Sepideh Qalyan, who was arrested along with 17 Haft Tapeh workers after a month of detention, was released on bail on 18 December 2018. Less than two weeks after his release, on 4 January 2019, Ismail Bakhshi wrote an open letter to the Minister of Intelligence claiming that he had been severely tortured during his 25-day detention. He invited the Minister of Information to a televised debate. The very writing of such a letter showed his ingenuity and courage to challenge the power of this regime, as torture and intimidation have been the fundamental tools of this reactionary regime over the past 40 years. However, he wrote in his letter:

"During the 25 days I was unjustly held in detention by your Ministry of Intelligence I was inflicted with pains and sufferings I am still grappling with. First: during the first few days of detention I was tortured to the brink of death without hearing a single reason or even being spoken to a single word. The torrent of the kicks and punches was so harsh that afterwards, in my solitary cell, I could not even move a limb ...The second problem that bugs me, Mr. Alavi, much more significant to me and my family than the physical and psychological tortures, is the tapping of my phone and eavesdropping on me and my family’s conversations by your intelligence services. I was told by my interrogator, "We know everything about you. We even know how many times your wife has argued with you about your struggles." When I asked, "How do you know?", he replied, "Your phone was tapped for a long time" ... I, therefore, invite you, Mr. Alavi, to a live debate on national TV in order to hear your answers to the above questions."3 (Ismael Bakhshi, 4 January 2019)

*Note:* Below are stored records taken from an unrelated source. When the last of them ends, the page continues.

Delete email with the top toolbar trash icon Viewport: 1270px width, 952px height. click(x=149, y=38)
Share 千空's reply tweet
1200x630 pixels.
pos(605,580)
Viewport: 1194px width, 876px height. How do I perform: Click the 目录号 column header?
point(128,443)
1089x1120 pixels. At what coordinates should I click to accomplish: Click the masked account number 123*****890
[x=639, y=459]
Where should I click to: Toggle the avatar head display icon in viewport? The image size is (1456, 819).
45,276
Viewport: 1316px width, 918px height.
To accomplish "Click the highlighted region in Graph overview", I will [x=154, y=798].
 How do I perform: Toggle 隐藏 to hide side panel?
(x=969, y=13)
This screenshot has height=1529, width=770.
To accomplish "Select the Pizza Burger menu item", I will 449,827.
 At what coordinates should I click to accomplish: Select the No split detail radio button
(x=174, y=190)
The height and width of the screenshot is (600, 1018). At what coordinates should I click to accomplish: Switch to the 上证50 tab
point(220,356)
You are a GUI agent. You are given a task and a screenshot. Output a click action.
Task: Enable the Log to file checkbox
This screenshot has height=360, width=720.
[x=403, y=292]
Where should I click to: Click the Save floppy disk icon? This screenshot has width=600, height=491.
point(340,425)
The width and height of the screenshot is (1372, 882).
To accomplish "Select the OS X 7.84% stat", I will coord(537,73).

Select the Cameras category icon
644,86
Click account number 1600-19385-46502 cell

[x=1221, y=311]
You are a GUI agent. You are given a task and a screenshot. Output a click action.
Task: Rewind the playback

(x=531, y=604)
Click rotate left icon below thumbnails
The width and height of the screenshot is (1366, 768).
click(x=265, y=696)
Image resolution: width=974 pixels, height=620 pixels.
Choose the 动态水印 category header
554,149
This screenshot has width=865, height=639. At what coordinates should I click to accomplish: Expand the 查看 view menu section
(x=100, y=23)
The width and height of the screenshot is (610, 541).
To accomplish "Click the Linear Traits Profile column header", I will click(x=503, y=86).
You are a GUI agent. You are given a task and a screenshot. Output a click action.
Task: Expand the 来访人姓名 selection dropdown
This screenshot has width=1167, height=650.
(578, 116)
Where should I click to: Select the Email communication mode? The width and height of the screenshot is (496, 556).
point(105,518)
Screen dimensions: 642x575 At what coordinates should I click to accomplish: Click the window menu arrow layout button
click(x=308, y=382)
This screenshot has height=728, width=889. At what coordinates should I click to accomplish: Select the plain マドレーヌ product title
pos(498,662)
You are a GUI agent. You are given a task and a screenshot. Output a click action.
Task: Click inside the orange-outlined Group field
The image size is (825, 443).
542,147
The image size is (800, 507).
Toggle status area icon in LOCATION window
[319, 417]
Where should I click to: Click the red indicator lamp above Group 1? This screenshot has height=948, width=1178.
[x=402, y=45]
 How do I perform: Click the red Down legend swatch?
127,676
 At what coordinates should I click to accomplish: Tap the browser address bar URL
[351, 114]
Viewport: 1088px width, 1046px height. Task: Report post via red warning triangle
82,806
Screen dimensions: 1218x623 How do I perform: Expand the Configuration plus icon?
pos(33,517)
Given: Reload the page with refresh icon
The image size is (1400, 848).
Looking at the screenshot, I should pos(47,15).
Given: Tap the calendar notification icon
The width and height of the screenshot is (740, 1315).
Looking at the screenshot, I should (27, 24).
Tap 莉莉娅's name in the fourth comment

As he wrote the open letter, pressure was mounted on him to deny the torture.

"My client has been pressured to deny his allegations," Farzaneh Zilabi, Ismail Bakhshi's lawyer, told Event 24. Meanwhile, HRANA news agency wrote that "Mr. Bakhshi is contacted and threatened several times during the day."4 (7 January 2019)

But in the face of these pressures, the signs of class solidarity, albeit in small scales, presented to the public a magnificent manifestation of the potential of the working class to build a new society, and that the future belonged to those shuras (councils); Susan Razani, a member of the Sanandaj Women's Council and a labour activist who was also tortured, wrote an open letter of support to Ismail Bakhshi, a proud display of class unity from Kurdistan to Khuzestan. She wrote in her letter:

"… On February 20, 2008, when I was sentenced to 75 lashes in Sanandaj court for participating in the International Workers' Day, I knew that this was neither the beginning nor the end. The struggle against inequality and discrimination, and the pursuit of a decent human world, will continue till the complete annihilation of the capitalist system ... I shake your hand warmly, I stand beside you and shout with you, I was also tortured."5 (Susan Razani, 9 January 2019)

Hereupon, Sepideh Qalyan and Asal Mohammadi announced that they were willing to testify about what they had heard and seen in the detention centre of the Ahwaz Intelligence Office.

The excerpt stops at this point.